Terkait penyebab terjadinya kebakaran di lahan gambut, Prof. Bambang yakin bahwa kebakaran terjadi karena ada pemicunya. "Lahan gambut tidak bisa terbakar dengan sendirinya. Pasti ada pemicunya, pasti ada yang membakar," ujar Bambang.

Prof. Bambang juga mengapresiasi langkah Gubernur Kalimantan Barat yang berani memberi peringatan dan bahkan memberi sanksi penyegelan pada perusahaan yang terbukti terdapat titik api wilayahnya. "Sangat baik apa yang dilakukan Gubernur Kalbar ini. Mudah-mudahan melalui entry point kebakaran hutan itu akan membuka tindak pidana lain yang mungkin dilakukan oleh korporasi," kata Bambang.

Ia mengaku bahwa pihaknya kerap memonitor titik-titik api dari satelit, dan ternyata banyak ditemui kejadian berulang, kebakaran di lokasi yang relatif sama dari tahun ke tahun. Termasuk di area konsesi milik korporasi. Itu menurut dia, berarti telah terjadi pembiaran oleh korporasi di wilayah konsesinya. Korporasi, menurutnya, juga kurang melakukan tindakan pencegahan terhadap terjadinya kebakaran hutan dan lahan.
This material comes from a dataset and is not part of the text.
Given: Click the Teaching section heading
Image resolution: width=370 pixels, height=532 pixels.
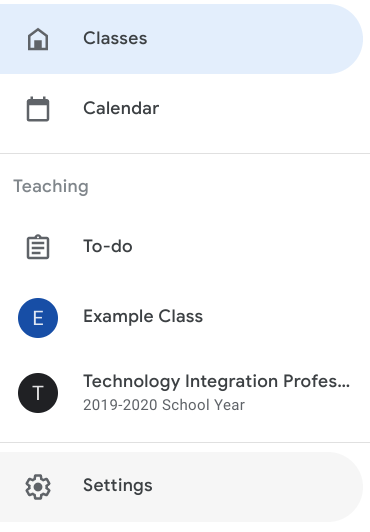Looking at the screenshot, I should click(x=51, y=186).
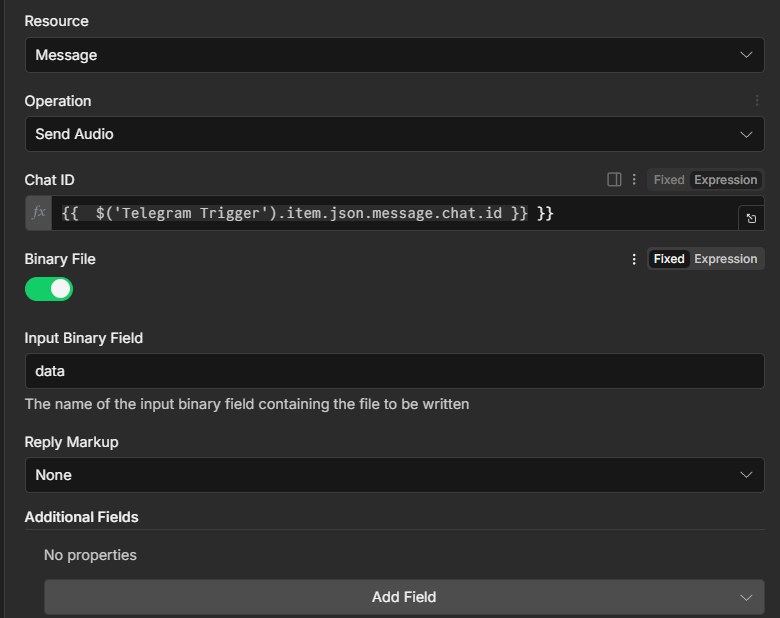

Bambang pun mempertanyakan adanya keterbatasan pelaksanaan fungsi supervisi BRG terhadap area konsesi. BRG memang telah mempunyai fungsi supervisi di area konsesi. Area konsesi juga cukup banyak yang menjadi target restorasi BRG. “Sayangnya, saat ini BRG baru bisa melakukan supervisi di area konsesi perkebunan. Bukan di area konsesi kehutanan," kata Bambang.

Dihubungi terpisah, Deputi Bidang Edukasi, Sosialisasi, Partisipasi, dan Kemitraan BRG, Myrna Safitri, mengatakan bahwa supervisi telah dilakukan sejak tahun 2018 yang lalu. "Sampai Juli sudah 20 perusahaan perkebunan yang disupervisi oleh Tim ahli BRG. Kami terus lakukan supervisi. Agustus ini ada enam perusahaan lain," ujarnya.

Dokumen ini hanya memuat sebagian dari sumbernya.